**Records from a dataset**
****************

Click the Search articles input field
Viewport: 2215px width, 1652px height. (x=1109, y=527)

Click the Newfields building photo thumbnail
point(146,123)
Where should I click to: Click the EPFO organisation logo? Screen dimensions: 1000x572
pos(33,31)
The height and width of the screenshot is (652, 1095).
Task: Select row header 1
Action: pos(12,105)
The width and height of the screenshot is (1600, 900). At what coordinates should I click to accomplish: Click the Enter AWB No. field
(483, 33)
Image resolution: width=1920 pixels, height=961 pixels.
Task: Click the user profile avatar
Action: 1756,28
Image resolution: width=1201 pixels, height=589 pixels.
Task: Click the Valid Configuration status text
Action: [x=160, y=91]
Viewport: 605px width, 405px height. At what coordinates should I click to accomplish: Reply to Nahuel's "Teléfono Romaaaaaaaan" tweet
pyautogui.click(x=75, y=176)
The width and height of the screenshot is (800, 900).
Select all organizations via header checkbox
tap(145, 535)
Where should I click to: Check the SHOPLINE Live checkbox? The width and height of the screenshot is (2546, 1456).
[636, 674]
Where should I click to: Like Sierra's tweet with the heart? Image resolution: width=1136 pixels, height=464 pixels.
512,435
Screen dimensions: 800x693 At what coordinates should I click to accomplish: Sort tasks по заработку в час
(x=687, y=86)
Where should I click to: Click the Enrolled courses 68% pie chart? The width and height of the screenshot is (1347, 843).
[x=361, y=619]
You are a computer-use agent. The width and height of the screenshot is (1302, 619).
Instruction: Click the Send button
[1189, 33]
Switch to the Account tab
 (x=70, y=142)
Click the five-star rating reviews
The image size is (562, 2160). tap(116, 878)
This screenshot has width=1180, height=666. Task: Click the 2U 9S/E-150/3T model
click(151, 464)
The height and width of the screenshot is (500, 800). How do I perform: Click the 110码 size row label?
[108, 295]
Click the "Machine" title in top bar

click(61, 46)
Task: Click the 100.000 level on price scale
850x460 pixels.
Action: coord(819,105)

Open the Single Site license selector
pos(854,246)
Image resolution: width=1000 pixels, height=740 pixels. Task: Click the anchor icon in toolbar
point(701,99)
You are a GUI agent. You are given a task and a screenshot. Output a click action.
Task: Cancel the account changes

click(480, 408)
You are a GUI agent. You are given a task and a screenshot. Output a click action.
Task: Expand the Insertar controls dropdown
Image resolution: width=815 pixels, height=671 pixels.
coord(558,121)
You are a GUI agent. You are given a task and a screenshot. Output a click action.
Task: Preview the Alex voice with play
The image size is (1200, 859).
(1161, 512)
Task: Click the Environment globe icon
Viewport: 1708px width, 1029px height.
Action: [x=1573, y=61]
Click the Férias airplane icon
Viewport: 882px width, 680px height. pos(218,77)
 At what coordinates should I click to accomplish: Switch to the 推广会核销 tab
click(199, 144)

****************

**EXERCISE BRIEF**
Of the lines above, extract only those from the line with "850x460 pixels." to the line with "Task: Expand the Insertar controls dropdown", both included, exactly as written.

**ANSWER SECTION**
850x460 pixels.
Action: coord(819,105)

Open the Single Site license selector
pos(854,246)
Image resolution: width=1000 pixels, height=740 pixels. Task: Click the anchor icon in toolbar
point(701,99)
You are a GUI agent. You are given a task and a screenshot. Output a click action.
Task: Cancel the account changes

click(480, 408)
You are a GUI agent. You are given a task and a screenshot. Output a click action.
Task: Expand the Insertar controls dropdown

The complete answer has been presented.